Directions:
Produce a character-for-character copy of the data below.

Data for the task:
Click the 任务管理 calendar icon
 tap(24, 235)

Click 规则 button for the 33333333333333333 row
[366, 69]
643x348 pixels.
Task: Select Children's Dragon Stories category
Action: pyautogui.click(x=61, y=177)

Your solution:
Click the 任务管理 calendar icon
 tap(24, 235)

Click 规则 button for the 33333333333333333 row
[366, 69]
643x348 pixels.
Task: Select Children's Dragon Stories category
Action: pyautogui.click(x=61, y=177)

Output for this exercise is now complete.